⟨

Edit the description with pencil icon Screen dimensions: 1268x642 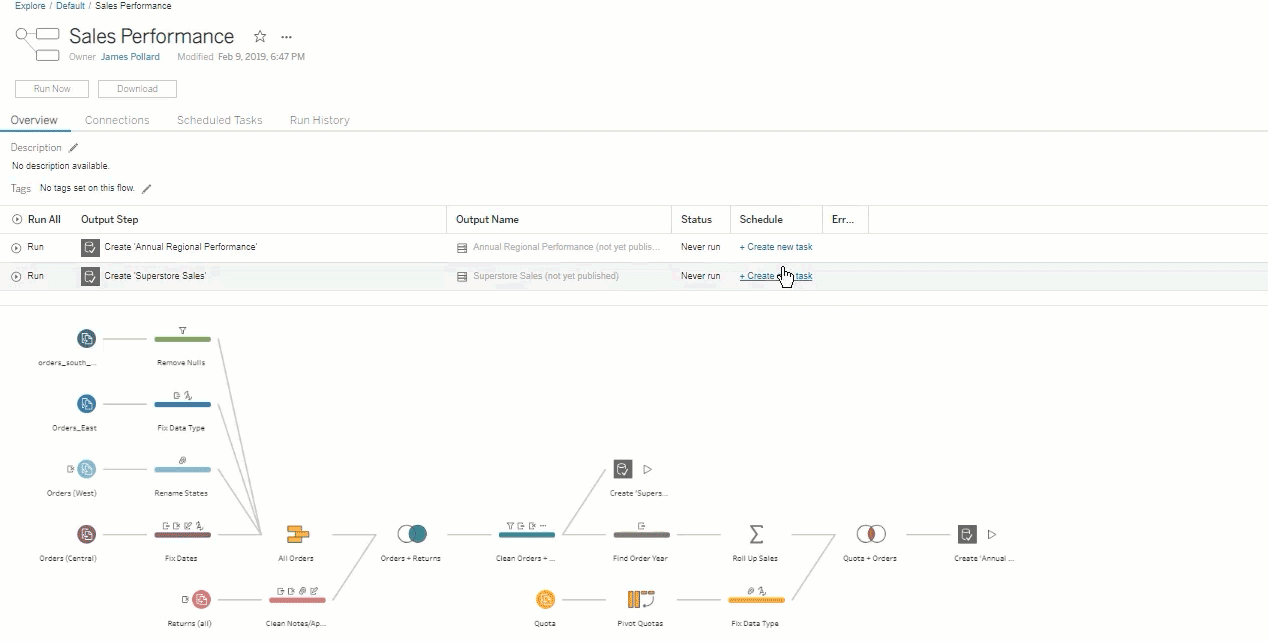click(73, 148)
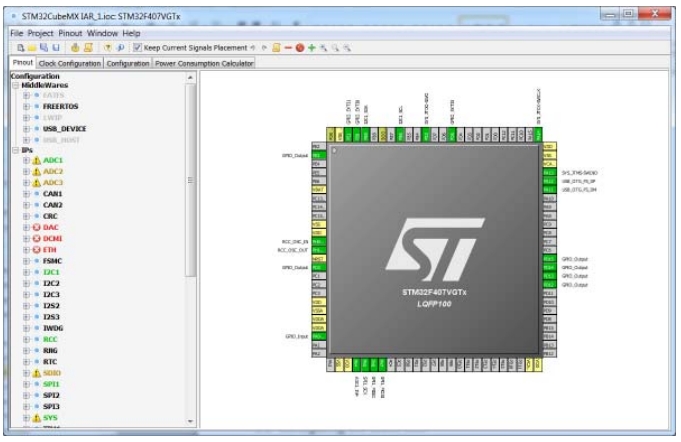Expand the USB_DEVICE tree node
The image size is (681, 442).
point(26,128)
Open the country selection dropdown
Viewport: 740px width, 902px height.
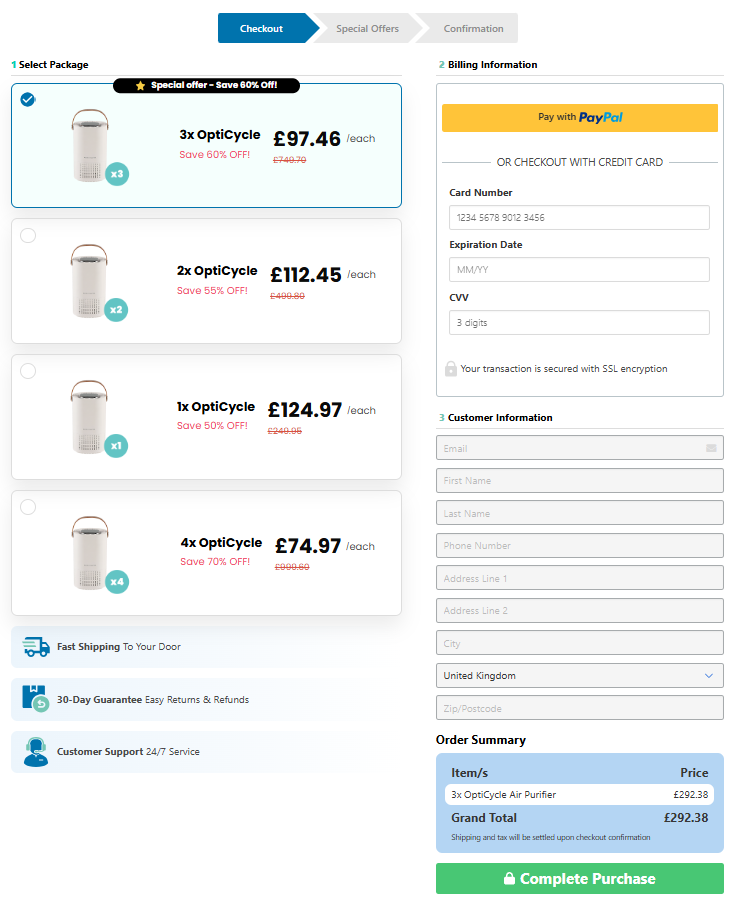[579, 675]
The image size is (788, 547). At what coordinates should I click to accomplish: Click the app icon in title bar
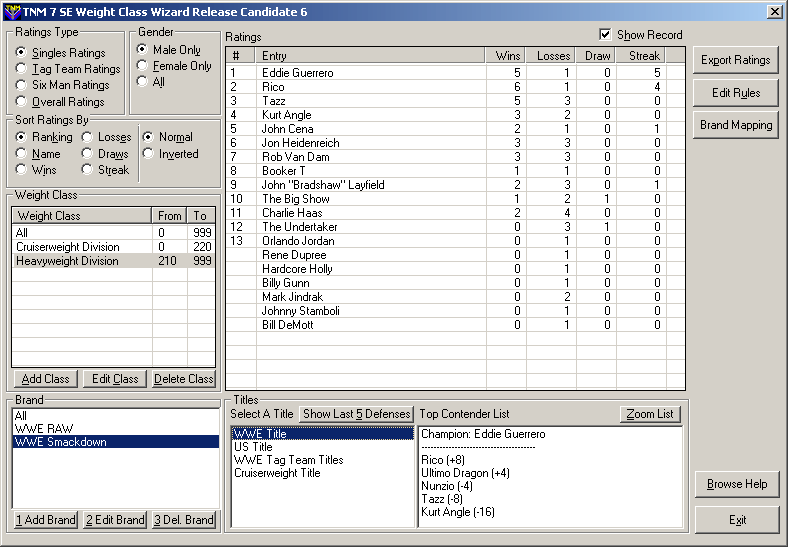[x=12, y=11]
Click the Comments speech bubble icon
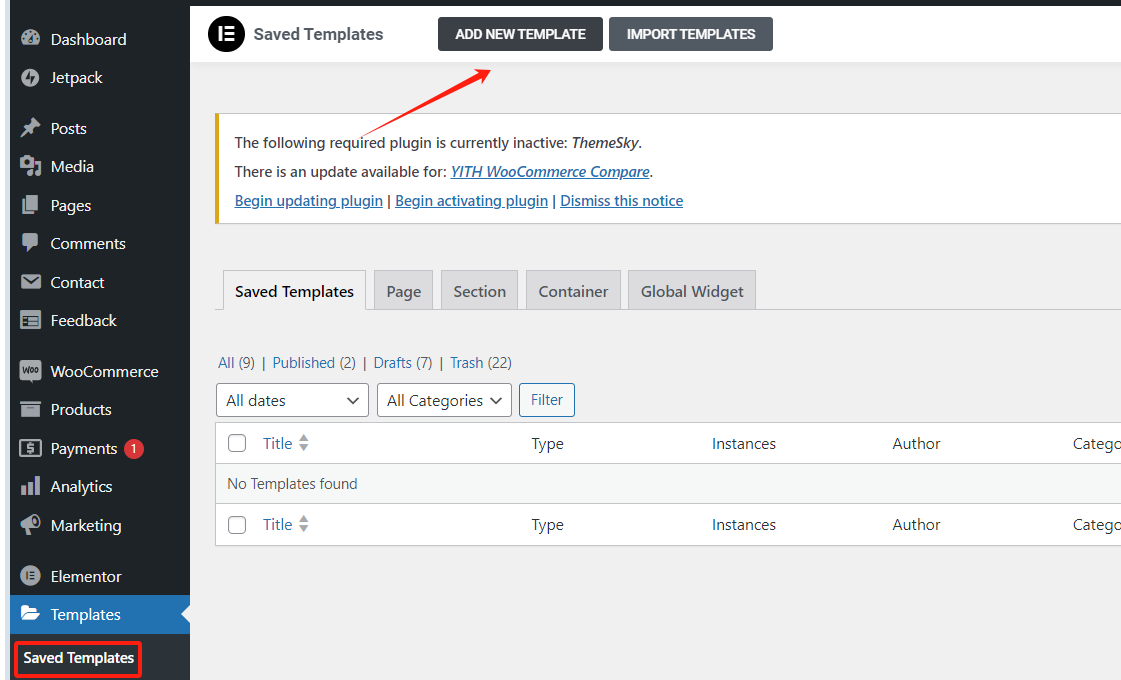 pyautogui.click(x=30, y=243)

⟩

» Work required
Please output the lines from the line that contains "Open the country selection dropdown" through the end of the records, both ends included, exactly and with no pictures.

» Result
Open the country selection dropdown
Viewport: 740px width, 902px height.
[579, 675]
The image size is (788, 547). At what coordinates should I click to accomplish: Click the app icon in title bar
[x=12, y=11]
Click the Comments speech bubble icon
 pyautogui.click(x=30, y=243)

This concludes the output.